■ **WRITTEN INSTRUCTION**: Copy the lines from the one containing "Given: Open the Export as dropdown" through the one containing "Looking at the", both included, reproducing them verbatim without the pictures.
— START OF STORED RECORDS —
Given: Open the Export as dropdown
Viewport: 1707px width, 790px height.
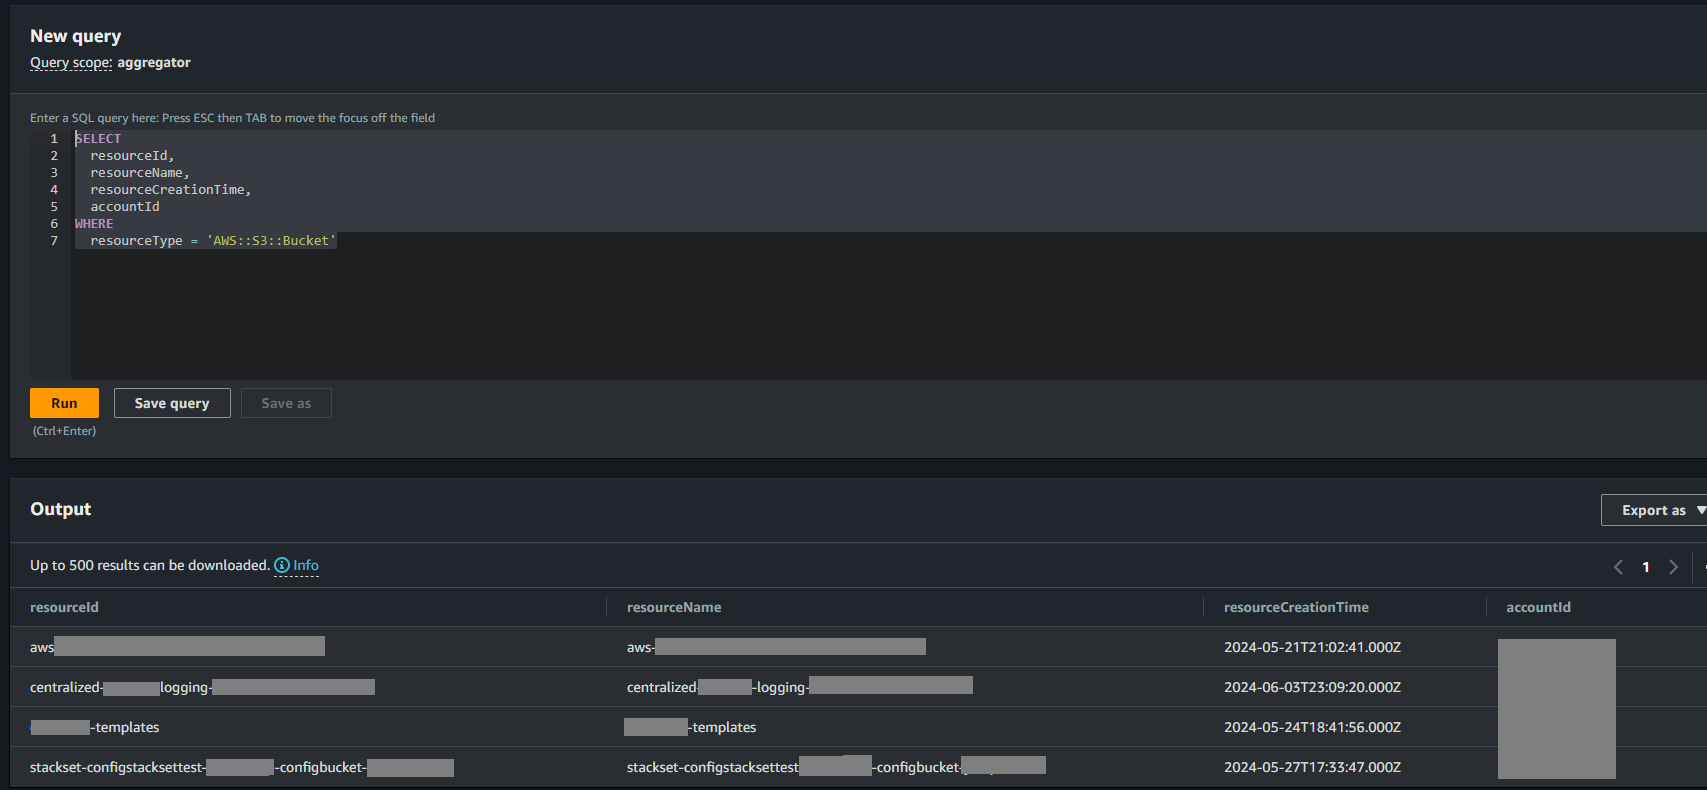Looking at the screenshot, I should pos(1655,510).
— END OF STORED RECORDS —
— START OF STORED RECORDS —
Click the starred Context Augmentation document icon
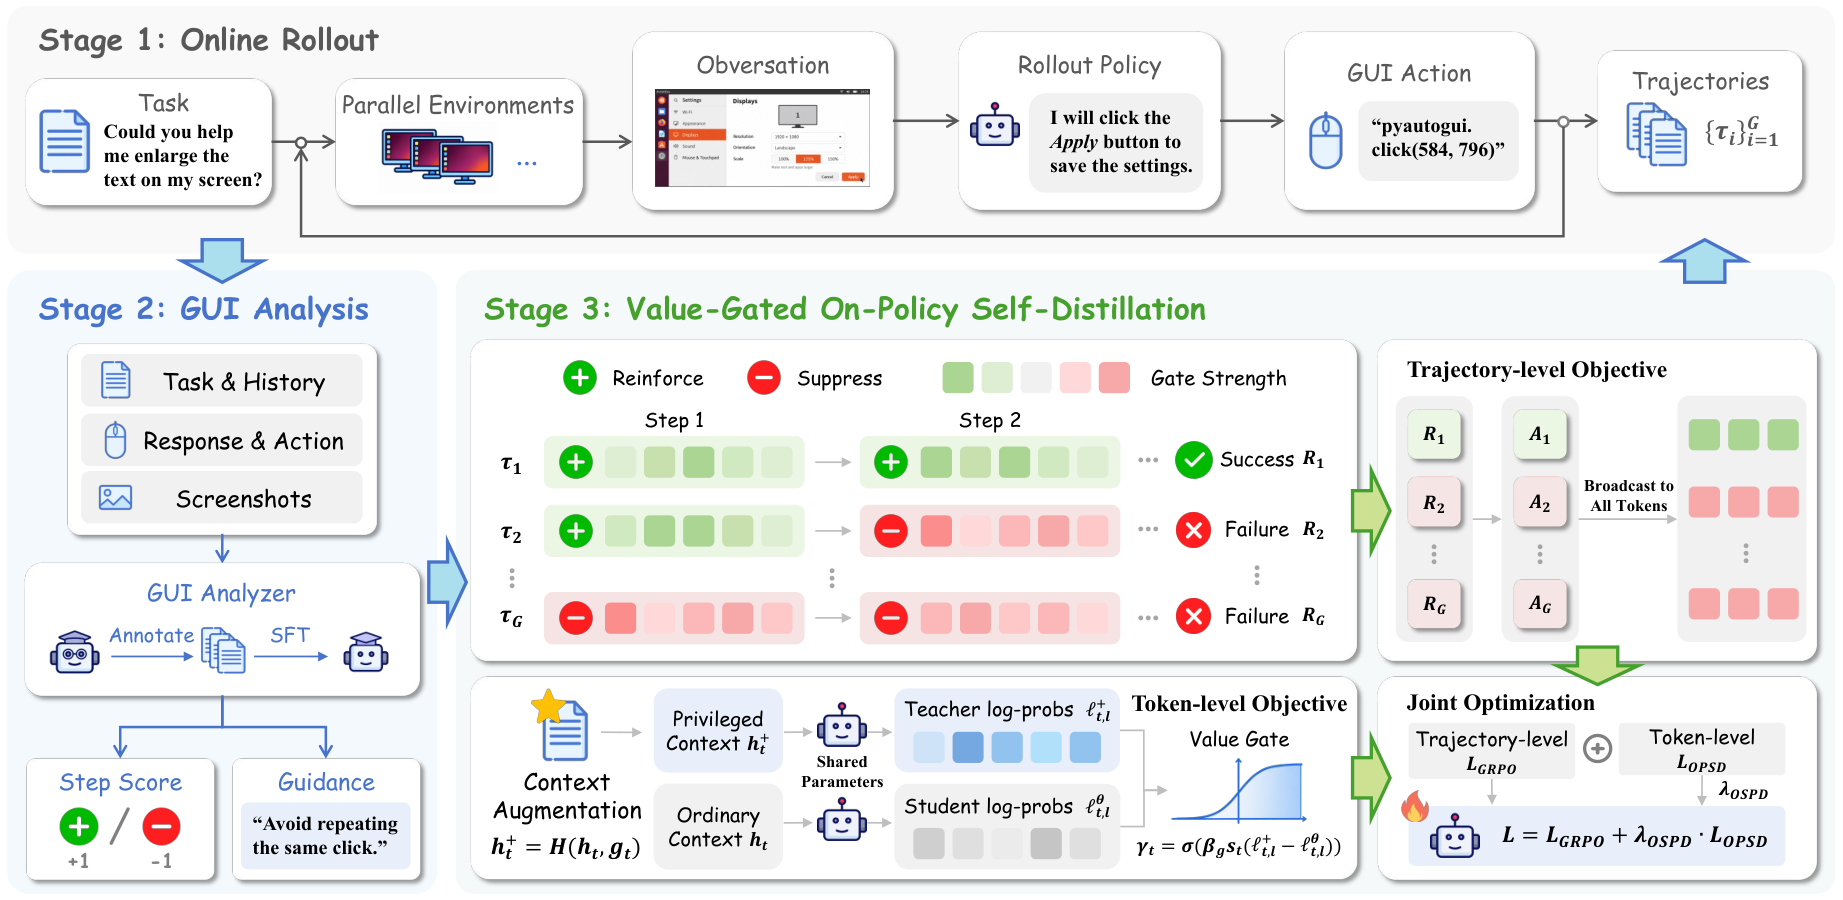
— END OF STORED RECORDS —
— START OF STORED RECORDS —
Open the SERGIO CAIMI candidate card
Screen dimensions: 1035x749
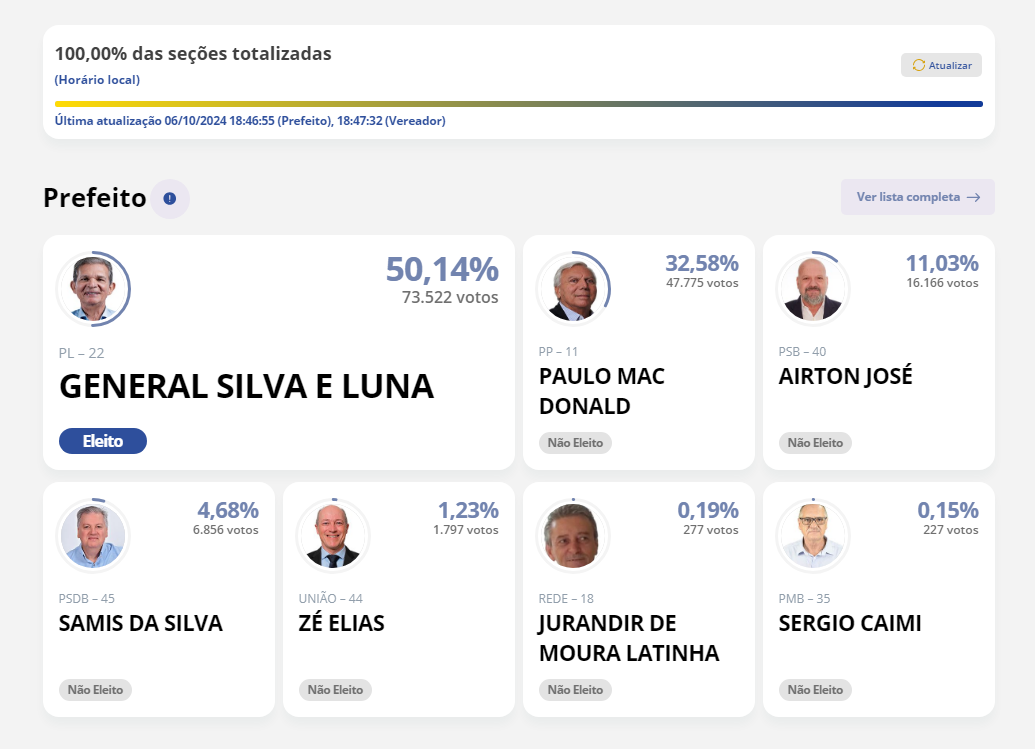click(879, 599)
— END OF STORED RECORDS —
■ **FINAL RESULT**:
Given: Open the Export as dropdown
Viewport: 1707px width, 790px height.
Looking at the screenshot, I should pos(1655,510).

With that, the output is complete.